Crypto markets are the same. For 80% of the time, the market is stuck in range-bound consolidation and constant churning—endless, annoying fake moves. The smooth trends that consistently let you “eat” only account for a brief 20%. So why would you be able to profit steadily if you spend 80% of your energy randomly fiddling, opening positions blindly, and betting on those 20% of certain opportunities?
I figured it out long ago: being in cash is not slacking—it’s actively controlling the game.
When there’s no good setup, stay patiently in cash. Review the charts, refine your strategy, and let your mindset settle—this is far more valuable than mindlessly churning trades and sending fees to the exchange. Without that calm accumulation in cash, there is no decisive commitment at the moment you finally enter.
Capital isn’t a perpetual-motion machine. There’s no need to constantly flip back and forth. It’s more like precious ammunition—each time you take the shot, you need to aim at the opportunity and make it count.
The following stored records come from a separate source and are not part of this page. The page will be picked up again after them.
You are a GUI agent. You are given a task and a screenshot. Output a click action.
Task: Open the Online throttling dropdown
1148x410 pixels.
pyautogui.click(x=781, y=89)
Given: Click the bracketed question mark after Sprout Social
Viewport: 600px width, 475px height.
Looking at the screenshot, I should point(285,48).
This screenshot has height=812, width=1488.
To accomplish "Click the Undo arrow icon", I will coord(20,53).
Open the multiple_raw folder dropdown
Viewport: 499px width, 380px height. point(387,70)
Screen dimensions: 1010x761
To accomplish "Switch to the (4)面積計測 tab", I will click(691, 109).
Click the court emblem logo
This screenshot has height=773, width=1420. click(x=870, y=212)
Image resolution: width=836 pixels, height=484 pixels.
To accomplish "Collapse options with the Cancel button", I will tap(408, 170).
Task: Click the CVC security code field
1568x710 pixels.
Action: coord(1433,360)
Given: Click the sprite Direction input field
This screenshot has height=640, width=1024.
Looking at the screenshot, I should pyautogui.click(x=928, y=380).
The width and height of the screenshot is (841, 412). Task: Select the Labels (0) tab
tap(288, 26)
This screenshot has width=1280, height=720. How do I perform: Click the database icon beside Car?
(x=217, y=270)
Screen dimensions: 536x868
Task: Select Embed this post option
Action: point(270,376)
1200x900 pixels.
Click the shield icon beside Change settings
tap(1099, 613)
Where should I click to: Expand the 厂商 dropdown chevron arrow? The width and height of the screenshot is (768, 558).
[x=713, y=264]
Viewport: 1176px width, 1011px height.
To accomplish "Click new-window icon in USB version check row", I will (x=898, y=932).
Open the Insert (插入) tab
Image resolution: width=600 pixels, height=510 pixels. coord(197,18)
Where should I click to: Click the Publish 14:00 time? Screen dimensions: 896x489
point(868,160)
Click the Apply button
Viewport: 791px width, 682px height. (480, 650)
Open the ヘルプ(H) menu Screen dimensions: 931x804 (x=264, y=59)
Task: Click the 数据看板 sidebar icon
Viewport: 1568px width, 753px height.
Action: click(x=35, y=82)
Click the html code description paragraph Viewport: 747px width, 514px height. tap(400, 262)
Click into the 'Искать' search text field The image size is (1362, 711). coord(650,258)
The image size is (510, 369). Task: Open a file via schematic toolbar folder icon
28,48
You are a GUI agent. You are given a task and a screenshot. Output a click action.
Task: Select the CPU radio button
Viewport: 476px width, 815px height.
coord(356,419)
If you fire wildly every day and burn through your position, when the real big move finally arrives, you’ll realize the bullets are already gone—and you can only watch as you miss it.
Learn to stay in cash: it’s not stepping away from the market, but letting yourself settle, and then striking precisely at the best moment.
If you can’t control your hands and can’t stand the loneliness, you’ll always be led by the market—eventually becoming a retail trader for others to harvest.